### Provided records
_____

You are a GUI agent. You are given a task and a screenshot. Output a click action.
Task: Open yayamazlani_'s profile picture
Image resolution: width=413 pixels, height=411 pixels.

_____

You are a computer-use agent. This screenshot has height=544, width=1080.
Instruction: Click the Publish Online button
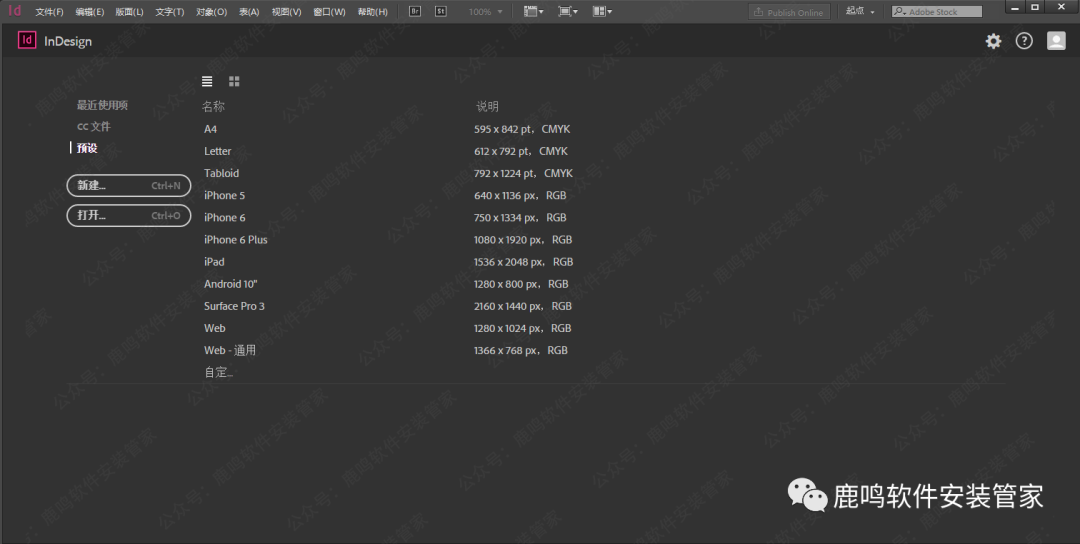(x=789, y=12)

_____

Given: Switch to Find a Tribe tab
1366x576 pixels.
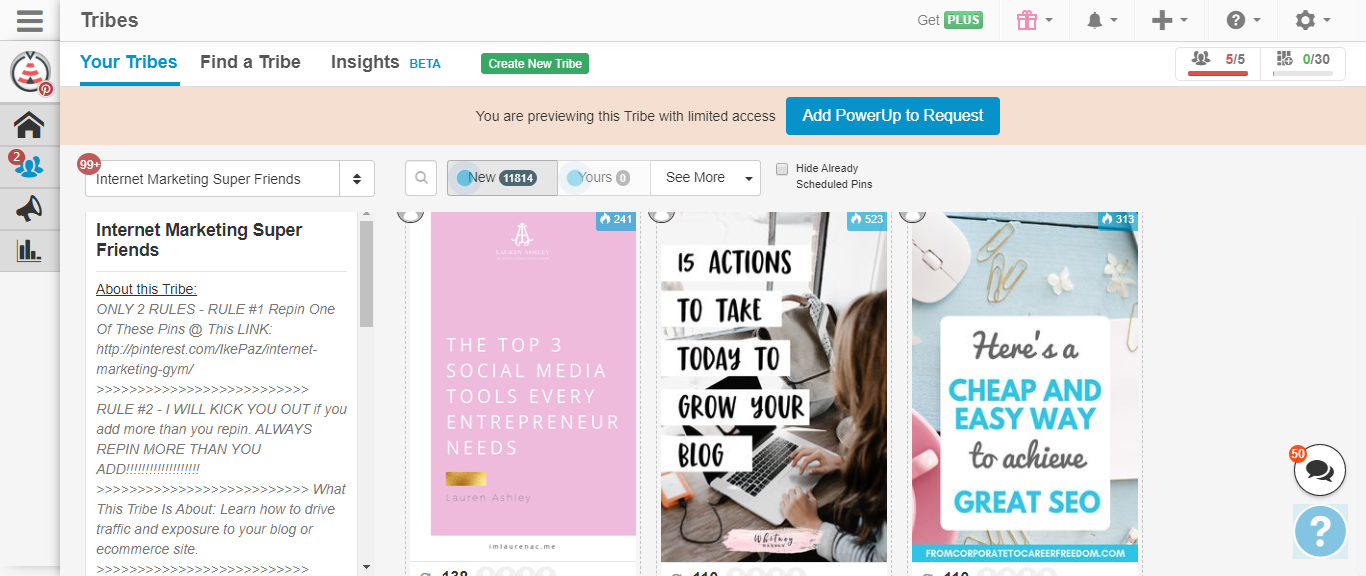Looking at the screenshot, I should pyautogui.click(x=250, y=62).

_____

### How to complete this task
Please give back, exactly as it stands above, the stretch from the line with "Task: Open yayamazlani_'s profile picture" through the line with "Image resolution: width=413", and no line outside it.

### Written response
Task: Open yayamazlani_'s profile picture
Image resolution: width=413 pixels, height=411 pixels.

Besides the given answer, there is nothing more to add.